Major changes in Tk include:

  • Built-in PNG image support
  • Busy windows

    A new command, tk busy is available, which disables user interaction for a window or a widget and shows the busy cursor.

  • New font selection dialog interface
  • Angled text support
  • Moving things on a canvas support

For the detailed list of changes between Tcl 8.5 and Tcl 8.6, see Changes in Tcl/Tk 8.6.

8.3. Migrating to Tcl/Tk 8.6

Red Hat Enterprise Linux 7 used Tcl/Tk 8.5. With Red Hat Enterprise Linux 8, Tcl/Tk version 8.6 is provided in the Base OS repository.

This section describes migration path to Tcl/Tk 8.6 for:

8.3.1. Migration path for developers of Tcl extensions

Tcl 8.6 limits direct access to members of the interp structure. For example, if your code reads interp→errorLine, rewrite the code to use the Tcl_GetErrorLine(interp) function.

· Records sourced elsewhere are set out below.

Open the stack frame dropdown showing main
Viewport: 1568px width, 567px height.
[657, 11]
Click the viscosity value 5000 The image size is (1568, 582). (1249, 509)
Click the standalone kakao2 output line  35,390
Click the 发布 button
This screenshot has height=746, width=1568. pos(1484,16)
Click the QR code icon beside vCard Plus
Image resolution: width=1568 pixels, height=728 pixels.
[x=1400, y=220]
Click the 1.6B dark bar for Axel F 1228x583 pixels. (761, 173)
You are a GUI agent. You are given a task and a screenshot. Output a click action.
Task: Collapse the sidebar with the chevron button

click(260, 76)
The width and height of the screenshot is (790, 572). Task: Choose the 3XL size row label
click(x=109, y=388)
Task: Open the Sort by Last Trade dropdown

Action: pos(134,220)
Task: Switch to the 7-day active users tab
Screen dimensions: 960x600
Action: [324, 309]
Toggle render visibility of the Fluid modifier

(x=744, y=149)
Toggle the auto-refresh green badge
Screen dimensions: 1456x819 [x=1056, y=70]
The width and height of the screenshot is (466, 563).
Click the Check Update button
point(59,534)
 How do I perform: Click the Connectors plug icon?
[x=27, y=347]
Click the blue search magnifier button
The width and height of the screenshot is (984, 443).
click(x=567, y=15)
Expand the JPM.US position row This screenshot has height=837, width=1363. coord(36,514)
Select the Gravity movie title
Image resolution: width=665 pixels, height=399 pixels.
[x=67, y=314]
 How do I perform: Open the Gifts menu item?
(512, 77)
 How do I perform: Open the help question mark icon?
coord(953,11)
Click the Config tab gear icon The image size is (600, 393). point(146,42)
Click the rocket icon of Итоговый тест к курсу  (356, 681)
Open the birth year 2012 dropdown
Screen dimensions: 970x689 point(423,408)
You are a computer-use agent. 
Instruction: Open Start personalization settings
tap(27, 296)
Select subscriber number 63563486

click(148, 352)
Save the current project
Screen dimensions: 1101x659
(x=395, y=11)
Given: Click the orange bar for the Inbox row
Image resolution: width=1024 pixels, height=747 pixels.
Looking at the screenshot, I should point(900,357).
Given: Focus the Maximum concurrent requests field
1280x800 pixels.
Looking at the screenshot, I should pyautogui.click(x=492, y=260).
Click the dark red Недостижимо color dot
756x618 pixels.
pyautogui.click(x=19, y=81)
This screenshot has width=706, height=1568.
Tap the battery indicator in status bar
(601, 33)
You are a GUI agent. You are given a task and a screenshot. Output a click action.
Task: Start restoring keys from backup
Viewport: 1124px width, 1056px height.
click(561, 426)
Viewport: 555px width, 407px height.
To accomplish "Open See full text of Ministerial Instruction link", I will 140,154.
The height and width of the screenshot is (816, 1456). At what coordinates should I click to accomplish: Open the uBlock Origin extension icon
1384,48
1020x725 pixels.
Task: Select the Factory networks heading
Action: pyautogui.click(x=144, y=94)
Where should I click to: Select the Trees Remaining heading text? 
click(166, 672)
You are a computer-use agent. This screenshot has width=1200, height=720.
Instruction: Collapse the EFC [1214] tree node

To make your code compatible with both Tcl 8.5 and Tcl 8.6, use the following code snippet in a header file of your C or C++ application or extension that includes the Tcl library:

# include <tcl.h>
# if !defined(Tcl_GetErrorLine)
# define Tcl_GetErrorLine(interp) (interp→errorLine)
# endif

8.3.2. Migration path for users scripting their tasks with Tcl/Tk

In Tcl 8.6, most scripts work the same way as with the previous version of Tcl. When writing a portable code, make sure to not use the commands that are no longer supported in Tk 8.6:

  • tkIconList_Arrange
  • tkIconList_AutoScan
  • tkIconList_Btn1
  • tkIconList_Config
  • tkIconList_Create
  • tkIconList_CtrlBtn1
  • tkIconList_Curselection
  • tkIconList_DeleteAll
  • tkIconList_Double1
  • tkIconList_DrawSelection
  • tkIconList_FocusIn
  • tkIconList_FocusOut
  • tkIconList_Get
  • tkIconList_Goto
  • tkIconList_Index
  • tkIconList_Invoke
  • tkIconList_KeyPress
  • tkIconList_Leave1
  • tkIconList_LeftRight
  • tkIconList_Motion1
  • tkIconList_Reset
  • tkIconList_ReturnKey
  • tkIconList_See
  • tkIconList_Select
  • tkIconList_Selection
  • tkIconList_ShiftBtn1
  • tkIconList_UpDown

You can check the list of unsupported commands also in the /usr/share/tk8.6/unsupported.tcl file.